Language Models Should be Used to Surface the Unwritten Code of Science and Society

This paper calls on the research community not only to investigate how human biases are inherited by large language models (LLMs) but also to explore how these biases in LLMs can be leveraged to make society's "unwritten code" - such as implicit stereotypes and heuristics - visible and accessible for critique. We introduce a conceptual framework through a case study in science: uncovering hidden rules in peer review - the factors that reviewers care about but rarely state explicitly due to normative scientific expectations. The idea of the framework is to push LLMs to speak out their heuristics through generating self-consistent hypotheses - why one paper appeared stronger in reviewer scoring - among paired papers submitted to 46 academic conferences, while iteratively searching deeper hypotheses from remaining pairs where existing hypotheses cannot explain. We observed that LLMs' normative priors about the internal characteristics of good science extracted from their self-talk, e.g., theoretical rigor, were systematically updated toward posteriors that emphasize storytelling about external connections, such as how the work is positioned and connected within and across literatures. Human reviewers tend to explicitly reward aspects that moderately align with LLMs' normative priors (correlation = 0.49) but avoid articulating contextualization and storytelling posteriors in their review comments (correlation = -0.14), despite giving implicit reward to them with positive scores. These patterns are robust across different models and out-of-sample judgments. We discuss the broad applicability of our proposed framework, leveraging LLMs as diagnostic tools to amplify and surface the tacit codes underlying human society, enabling public discussion of revealed values and more precisely targeted responsible AI.
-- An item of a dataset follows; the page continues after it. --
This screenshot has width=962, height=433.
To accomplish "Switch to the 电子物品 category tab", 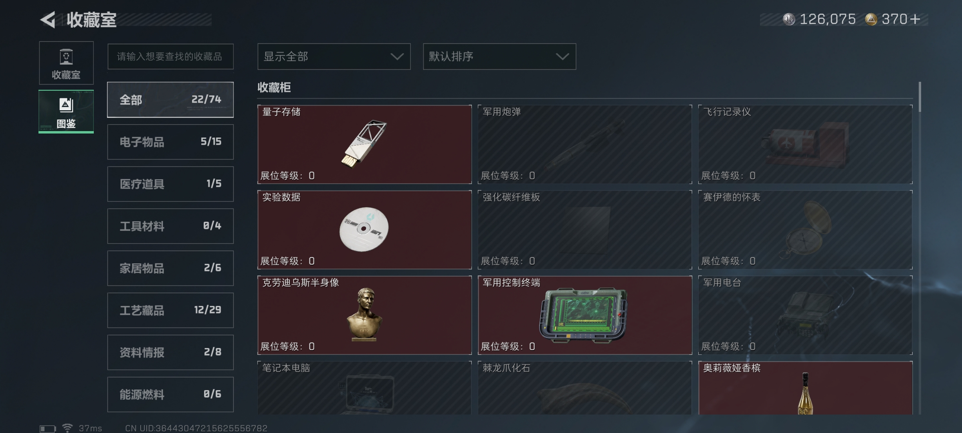I will 170,142.
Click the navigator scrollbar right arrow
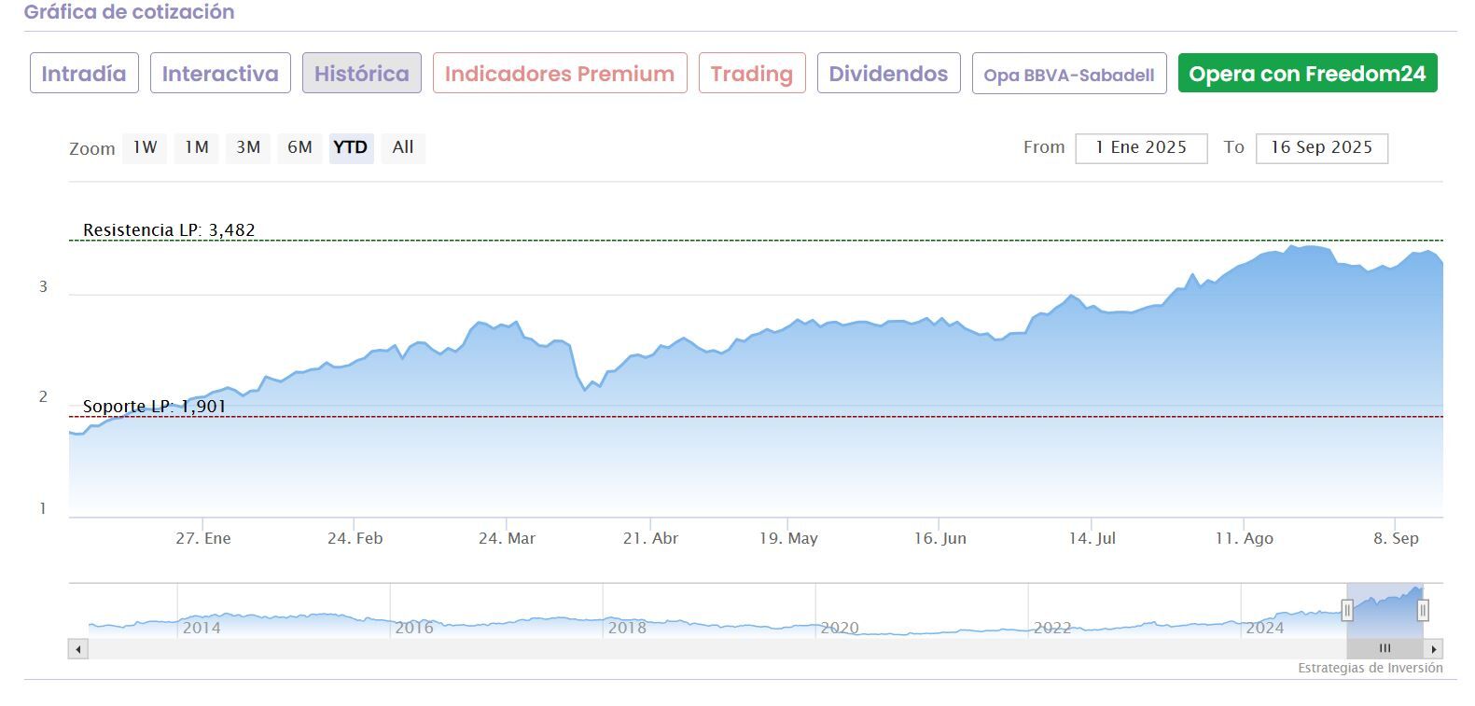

翻译：本文呼吁研究界不仅应探究人类偏见如何被大型语言模型（LLMs）所继承，更应探索如何利用LLMs中的这些偏见，使社会的“隐性规则”——如隐含的刻板印象与启发式认知——变得可见且可供批判性审视。我们通过一项科学领域的案例研究提出一个概念框架：揭示同行评审中的隐藏规则——即评审人基于规范性科学期望而重视却极少明确陈述的要素。该框架的核心思想是：通过让LLMs对提交至46个学术会议的成对论文生成自洽假设（解释为何某篇论文在评审打分中表现更强），并迭代地从现有假设无法解释的剩余论文对中挖掘更深层假设，从而推动LLMs表达其内在启发式规则。我们观察到，LLMs从其自我对话中提取的关于优秀科学内在特征的规范性先验（如理论严谨性）被系统性地更新为强调外部关联叙事（如研究在文献内部及跨文献中的定位与连接）的后验。人类评审者倾向于明确奖励与LLMs规范性先验中度一致的方面（相关系数=0.49），却在评审意见中避免阐述语境化与叙事性后验（相关系数=-0.14），尽管他们通过积极评分给予这些后验隐性奖励。这些模式在不同模型及样本外判断中均保持稳健。我们讨论了所提框架的广泛适用性：将LLMs作为诊断工具，以放大并揭示人类社会底层的隐性规则，从而促进对已揭示价值观的公共讨论，并实现更精准定向的责任人工智能。